Os especialistas tinham esperança de que o poder de imunização do Brasil lhe permitissem lidar com o fim da pandemia melhor do que com o início.
Logo depois que a Covid-19 foi identificado pela primeira vez no país em fevereiro, o Brasil se tornou um epicentro da crise global de saúde. O presidente Jair Bolsonaro rejeitou as evidências científicas, chamou o vírus de uma "gripezinha" que não justificava o fechamento da maior economia da região e repreendeu os governadores que impuseram medidas de quarentena..
À medida que os esforços de vacinação estão em andamento na Grã-Bretanha e nos Estados Unidos, dando às suas populações a chance de começar a imaginar uma vida pós-pandemia, o momento encontrou as autoridades brasileiras mais uma vez despreparadas e atoladas em fortes disputas sobre a política de vacinas.
Dias depois do anúncio, o ministério da Saúde ainda estava lutando para fazer pedidos a fornecedores de vacinas sobrecarregados. Funcionários do ministério também enfrentaram dúvidas sobreo por quê do país não ter seringas e frascos suficientes para embarcar na ambiciosa campanha de vacinação, necessária para cobrir um país com 210 milhões de habitantes, onde mais de 180 mil sucumbiram ao vírus.
Além disso, a Anvisa, agência reguladora da saúde no Brasil, ainda não aprovou nenhuma vacina contra o coronavírus para uso geral.
— As pessoas vão começar a entrar em pânico se o Brasil continuar atrasado em ter um plano, uma estratégia clara e objetiva — disse Rodrigo Maia, o presidente da Câmara, alertando que o Congresso tomará as rédeas do processo se o executivo continuou a tatear.
A discussão sobre o acesso e a segurança da vacina também se tornou uma disputa partidária.Bolsonaro criticou repetidamente a vacina CoronaVac, que está sendo desenvolvida pela empresa chinesa Sinovac Biotech, e rejeitou o plano de seu ministério da Saúde de comprar 46 milhões de doses.
Movimentos antivacina crescem
Em vez disso, o governo confiou na vacina desenvolvida pela AstraZeneca e pela Universidade de Oxford, que está atrasada na corrida para receber a aprovação dos reguladores de saúde.
A cruzada do presidente contra a vacina chinesa criou uma oportunidade política de ouro para um de seus principais rivais políticos, João Doria, governador do estado de São Paulo. Doria negociou diretamente com os chineses as doses da vacina, que está sendo desenvolvida em parceria com o centro de pesquisas do Butantan, de São Paulo.
A briga cada vez mais acirrada entre Doria, que deve concorrer à presidência em 2022, e o governo federal politizou perigosamente os planos de vacinação no Brasil.

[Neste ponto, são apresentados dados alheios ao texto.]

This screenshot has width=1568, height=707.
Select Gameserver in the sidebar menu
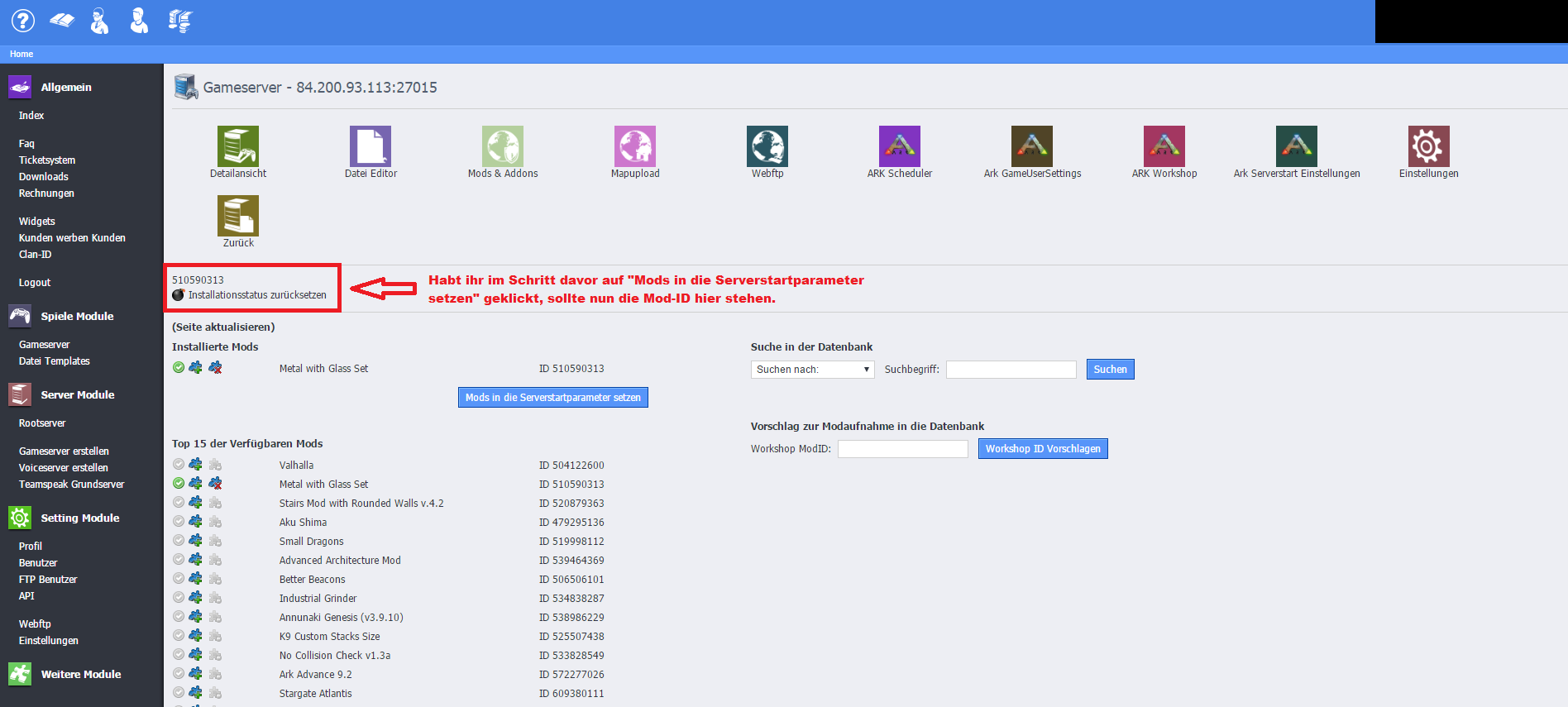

Carla Domingues, epidemiologista que comandou o programa de imunização do Brasil até o ano passado, lamentou que a vacina contra o coronavírus tenha se tornado uma questão partidária.
— Isso nunca aconteceu nos esforços de imunização — disse ela. — Isso vai deixar as pessoas confusas. É surreal.
Mesmo quando os desafios de abastecimento e logística forem superados, especialistas em saúde dizem que o Brasil enfrentará um novo problema: um crescente movimento antivacinação que, segundo eles, o presidente e seus aliados alimentam com falsidades.
Roberto Jefferson, um ex-deputado que apoia o presidente Bolsonaro, afirmou no início deste mês em uma mensagem no Twitter que “os globalistas estavam preparando uma vacina para mudar nosso DNA”.
Dra. Garrett, do Instituto Sabin, estudou a ascensão do movimento antivacinação nos Estados Unidos, onde trabalhou por duas décadas nos Centros de Controle de Doenças. Ela disse que temia por muito tempo que o movimento encontrasse um ponto de apoio no Brasil, mas ficou consternada com a velocidade e intensidade de sua ascensão na era Bolsonaro.
— Isso encorajou os "antivaxxers" no Brasil a se apresentarem antes do que deveriam — disse ela — Eles têm poder e falam alto.